___ Passage provided

In the wrong hands, this could so easily have become yet another dreary family drama in the TV Movie of the Week tradition, but first-time director Robert Redford skillfully avoids all the cliches. His restrained direction ensures that the movie never descends into melodrama, and the big moments are superbly realised without the use of soaring strings or other Hollywood devices. Consequently, there is not a single moment that does not entirely ring true, and the movie is all the more heartwrenching for Redford's honest approach.
He is helped by a uniformly excellent cast. From all accounts, Redford is (as you might expect) an actor's director, and here he draws superb performances from two actors in atypical roles. Donald Sutherland is deeply moving in the difficult role of the father unable to comprehend why his family is falling apart, and Mary Tyler Moore is equally good as his emotionally repressed wife. The latter's performance is all the braver when one recalls that Tyler Moore's role mirrored her own off-screen turmoil at that time. For like the character of Beth in the movie, she too had recently lost a son, and was struggling to come to terms with her loss.
Judd Hirsch and Elizabeth McGovern are also impressive as, respectively, the psychiatrist and choirfriend who try to help Conrad, the troubled younger son of Tyler Moore and Sutherland. Conrad is played by 20-year-old Timothy Hutton in a mesmerising performance that will leave few viewers unaffected. Perfectly capturing the suicidal anguish of his character, Hutton rightly won an Oscar for Best Supporting Actor in this pivotal role. (Though why he was not nominated for Best Actor is beyond me; his is, after all, the central performance in the movie). Given the degree of Hutton's talent, one can only look in dismay at the downward spiral of his career in recent years.
Ordinary People was one of the finest American movies of the 1980s, and its themes are as relevant today as they were two decades ago. I highly recommend this genuine classic.

______
___ Information given

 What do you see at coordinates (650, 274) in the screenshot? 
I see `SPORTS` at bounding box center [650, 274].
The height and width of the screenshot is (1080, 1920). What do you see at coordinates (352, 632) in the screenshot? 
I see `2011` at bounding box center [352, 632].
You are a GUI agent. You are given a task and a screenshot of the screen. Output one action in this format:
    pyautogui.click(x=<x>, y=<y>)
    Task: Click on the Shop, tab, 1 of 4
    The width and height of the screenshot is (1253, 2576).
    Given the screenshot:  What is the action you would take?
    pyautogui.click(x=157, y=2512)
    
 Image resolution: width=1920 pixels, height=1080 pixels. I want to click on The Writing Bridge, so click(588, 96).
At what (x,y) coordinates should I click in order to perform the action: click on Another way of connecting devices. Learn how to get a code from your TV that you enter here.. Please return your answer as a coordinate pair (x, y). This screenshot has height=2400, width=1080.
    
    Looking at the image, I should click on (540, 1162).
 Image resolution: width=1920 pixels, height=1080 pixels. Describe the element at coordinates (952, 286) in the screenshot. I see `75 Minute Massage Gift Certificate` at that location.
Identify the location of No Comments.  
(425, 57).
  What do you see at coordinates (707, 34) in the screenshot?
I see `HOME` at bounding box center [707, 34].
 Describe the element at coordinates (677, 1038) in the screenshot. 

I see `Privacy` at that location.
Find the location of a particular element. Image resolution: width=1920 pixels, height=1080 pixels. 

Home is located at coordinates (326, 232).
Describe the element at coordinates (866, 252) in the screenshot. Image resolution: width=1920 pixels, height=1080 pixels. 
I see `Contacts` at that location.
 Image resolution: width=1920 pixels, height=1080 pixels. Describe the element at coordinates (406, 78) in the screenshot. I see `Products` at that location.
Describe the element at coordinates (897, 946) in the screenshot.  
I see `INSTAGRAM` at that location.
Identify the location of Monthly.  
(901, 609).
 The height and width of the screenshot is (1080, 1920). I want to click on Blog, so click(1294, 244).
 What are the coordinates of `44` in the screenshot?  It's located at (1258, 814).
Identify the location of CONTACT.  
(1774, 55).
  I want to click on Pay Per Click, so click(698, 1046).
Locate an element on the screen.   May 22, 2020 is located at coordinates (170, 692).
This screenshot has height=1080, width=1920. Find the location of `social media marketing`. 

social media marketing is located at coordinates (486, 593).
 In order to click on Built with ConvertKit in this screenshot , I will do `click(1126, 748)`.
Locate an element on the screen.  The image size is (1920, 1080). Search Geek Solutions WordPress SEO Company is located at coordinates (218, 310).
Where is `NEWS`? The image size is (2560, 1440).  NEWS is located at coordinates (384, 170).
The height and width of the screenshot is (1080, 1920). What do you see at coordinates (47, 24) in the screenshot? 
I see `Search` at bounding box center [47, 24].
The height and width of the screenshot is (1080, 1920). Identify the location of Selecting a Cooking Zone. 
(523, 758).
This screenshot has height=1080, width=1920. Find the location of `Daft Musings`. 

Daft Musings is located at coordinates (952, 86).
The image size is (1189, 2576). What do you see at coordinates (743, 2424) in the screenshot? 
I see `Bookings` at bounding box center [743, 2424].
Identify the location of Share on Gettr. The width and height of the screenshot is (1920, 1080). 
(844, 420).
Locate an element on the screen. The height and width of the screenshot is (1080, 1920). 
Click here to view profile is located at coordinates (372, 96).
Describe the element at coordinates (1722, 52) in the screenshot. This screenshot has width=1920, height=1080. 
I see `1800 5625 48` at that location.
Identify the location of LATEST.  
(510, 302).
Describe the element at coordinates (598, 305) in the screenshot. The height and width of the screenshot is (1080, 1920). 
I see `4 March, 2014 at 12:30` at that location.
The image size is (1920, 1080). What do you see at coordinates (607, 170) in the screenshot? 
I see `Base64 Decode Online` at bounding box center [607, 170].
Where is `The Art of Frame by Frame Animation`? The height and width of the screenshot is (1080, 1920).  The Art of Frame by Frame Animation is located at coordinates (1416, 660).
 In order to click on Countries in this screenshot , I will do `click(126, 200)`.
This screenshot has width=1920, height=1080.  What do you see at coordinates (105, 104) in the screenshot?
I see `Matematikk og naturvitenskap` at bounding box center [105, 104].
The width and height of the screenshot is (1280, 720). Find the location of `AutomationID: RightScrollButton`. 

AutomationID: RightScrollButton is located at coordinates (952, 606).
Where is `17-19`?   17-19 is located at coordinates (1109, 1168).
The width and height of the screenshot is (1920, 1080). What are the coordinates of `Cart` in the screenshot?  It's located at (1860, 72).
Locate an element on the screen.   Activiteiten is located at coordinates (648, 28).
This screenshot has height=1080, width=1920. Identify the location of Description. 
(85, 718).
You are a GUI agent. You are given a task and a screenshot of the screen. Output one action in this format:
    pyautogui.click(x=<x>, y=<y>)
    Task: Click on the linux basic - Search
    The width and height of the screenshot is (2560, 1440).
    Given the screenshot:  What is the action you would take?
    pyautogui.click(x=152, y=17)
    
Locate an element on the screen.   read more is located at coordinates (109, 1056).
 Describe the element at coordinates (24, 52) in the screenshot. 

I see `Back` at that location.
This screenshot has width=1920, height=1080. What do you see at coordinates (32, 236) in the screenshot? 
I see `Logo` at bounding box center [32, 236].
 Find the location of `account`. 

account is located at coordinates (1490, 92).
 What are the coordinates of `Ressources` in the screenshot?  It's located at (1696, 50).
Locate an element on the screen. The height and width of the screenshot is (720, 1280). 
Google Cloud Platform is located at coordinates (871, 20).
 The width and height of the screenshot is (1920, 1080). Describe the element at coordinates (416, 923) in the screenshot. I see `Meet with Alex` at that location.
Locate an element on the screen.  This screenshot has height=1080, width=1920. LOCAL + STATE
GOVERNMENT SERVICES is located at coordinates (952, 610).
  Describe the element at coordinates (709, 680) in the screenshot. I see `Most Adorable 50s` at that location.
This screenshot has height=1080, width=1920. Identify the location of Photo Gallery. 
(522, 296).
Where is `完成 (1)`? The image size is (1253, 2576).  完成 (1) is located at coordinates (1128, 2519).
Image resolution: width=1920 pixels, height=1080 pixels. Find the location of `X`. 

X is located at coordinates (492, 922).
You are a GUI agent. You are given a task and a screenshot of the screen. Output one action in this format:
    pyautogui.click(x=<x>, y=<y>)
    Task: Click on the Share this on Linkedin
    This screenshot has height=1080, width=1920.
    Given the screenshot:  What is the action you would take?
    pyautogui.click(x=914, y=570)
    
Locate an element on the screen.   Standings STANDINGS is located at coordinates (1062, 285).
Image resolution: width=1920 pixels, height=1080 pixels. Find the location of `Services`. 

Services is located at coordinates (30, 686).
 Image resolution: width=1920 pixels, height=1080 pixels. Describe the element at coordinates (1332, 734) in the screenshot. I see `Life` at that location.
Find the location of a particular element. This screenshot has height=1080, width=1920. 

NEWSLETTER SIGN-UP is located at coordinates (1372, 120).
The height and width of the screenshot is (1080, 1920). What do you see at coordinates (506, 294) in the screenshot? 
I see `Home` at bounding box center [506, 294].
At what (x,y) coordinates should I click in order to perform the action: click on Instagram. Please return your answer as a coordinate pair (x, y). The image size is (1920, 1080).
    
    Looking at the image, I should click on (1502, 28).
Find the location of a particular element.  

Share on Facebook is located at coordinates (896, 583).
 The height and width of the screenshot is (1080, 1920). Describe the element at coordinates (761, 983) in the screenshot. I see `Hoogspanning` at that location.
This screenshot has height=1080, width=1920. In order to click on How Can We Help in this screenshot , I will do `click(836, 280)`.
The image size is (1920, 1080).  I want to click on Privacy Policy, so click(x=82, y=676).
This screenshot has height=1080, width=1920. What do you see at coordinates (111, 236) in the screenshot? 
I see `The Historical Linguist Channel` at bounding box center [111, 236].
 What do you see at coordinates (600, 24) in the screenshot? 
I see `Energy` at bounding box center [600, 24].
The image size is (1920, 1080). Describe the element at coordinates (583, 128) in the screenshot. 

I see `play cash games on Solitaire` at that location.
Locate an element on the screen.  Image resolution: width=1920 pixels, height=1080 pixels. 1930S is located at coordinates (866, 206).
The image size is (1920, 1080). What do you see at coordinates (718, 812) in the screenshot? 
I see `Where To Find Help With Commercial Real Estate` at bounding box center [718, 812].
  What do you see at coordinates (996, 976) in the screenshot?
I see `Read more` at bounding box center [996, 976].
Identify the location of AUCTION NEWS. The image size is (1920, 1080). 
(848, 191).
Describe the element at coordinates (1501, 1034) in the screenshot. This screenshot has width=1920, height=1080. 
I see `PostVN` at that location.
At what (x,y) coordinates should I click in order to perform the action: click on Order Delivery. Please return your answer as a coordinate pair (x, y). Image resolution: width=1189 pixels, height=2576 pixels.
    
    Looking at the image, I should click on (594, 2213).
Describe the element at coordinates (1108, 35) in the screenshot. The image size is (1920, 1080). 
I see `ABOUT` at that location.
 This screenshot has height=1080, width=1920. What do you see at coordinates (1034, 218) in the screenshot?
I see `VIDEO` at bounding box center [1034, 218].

______

> [Required actions]:
1. Reproduce the review of Ordinary People word for word, from start to finish.
2. Rewrite part of the listing as a Markdown table with the columns Row and Line. Start with the line containing "coordinates (866, 206)." and go through the line containing "Looking at the image, I should click on (594, 2213).", leaving out blank lines and adding nothing else.

> [Task-by-task solutions]:
1.
In the wrong hands, this could so easily have become yet another dreary family drama in the TV Movie of the Week tradition, but first-time director Robert Redford skillfully avoids all the cliches. His restrained direction ensures that the movie never descends into melodrama, and the big moments are superbly realised without the use of soaring strings or other Hollywood devices. Consequently, there is not a single moment that does not entirely ring true, and the movie is all the more heartwrenching for Redford's honest approach.
He is helped by a uniformly excellent cast. From all accounts, Redford is (as you might expect) an actor's director, and here he draws superb performances from two actors in atypical roles. Donald Sutherland is deeply moving in the difficult role of the father unable to comprehend why his family is falling apart, and Mary Tyler Moore is equally good as his emotionally repressed wife. The latter's performance is all the braver when one recalls that Tyler Moore's role mirrored her own off-screen turmoil at that time. For like the character of Beth in the movie, she too had recently lost a son, and was struggling to come to terms with her loss.
Judd Hirsch and Elizabeth McGovern are also impressive as, respectively, the psychiatrist and choirfriend who try to help Conrad, the troubled younger son of Tyler Moore and Sutherland. Conrad is played by 20-year-old Timothy Hutton in a mesmerising performance that will leave few viewers unaffected. Perfectly capturing the suicidal anguish of his character, Hutton rightly won an Oscar for Best Supporting Actor in this pivotal role. (Though why he was not nominated for Best Actor is beyond me; his is, after all, the central performance in the movie). Given the degree of Hutton's talent, one can only look in dismay at the downward spiral of his career in recent years.
Ordinary People was one of the finest American movies of the 1980s, and its themes are as relevant today as they were two decades ago. I highly recommend this genuine classic.

2.
| Row | Line |
|---|---|
| 1 | Locate an element on the screen.  Image resolution: width=1920 pixels, height=1080 pixels. 1930S is located at coordinates (866, 206). |
| 2 | The image size is (1920, 1080). What do you see at coordinates (718, 812) in the screenshot?  |
| 3 | I see `Where To Find Help With Commercial Real Estate` at bounding box center [718, 812]. |
| 4 |   What do you see at coordinates (996, 976) in the screenshot? |
| 5 | I see `Read more` at bounding box center [996, 976]. |
| 6 | Identify the location of AUCTION NEWS. The image size is (1920, 1080).  |
| 7 | (848, 191). |
| 8 | Describe the element at coordinates (1501, 1034) in the screenshot. This screenshot has width=1920, height=1080.  |
| 9 | I see `PostVN` at that location. |
| 10 | At what (x,y) coordinates should I click in order to perform the action: click on Order Delivery. Please return your answer as a coordinate pair (x, y). Image resolution: width=1189 pixels, height=2576 pixels. |
| 11 |     Looking at the image, I should click on (594, 2213). |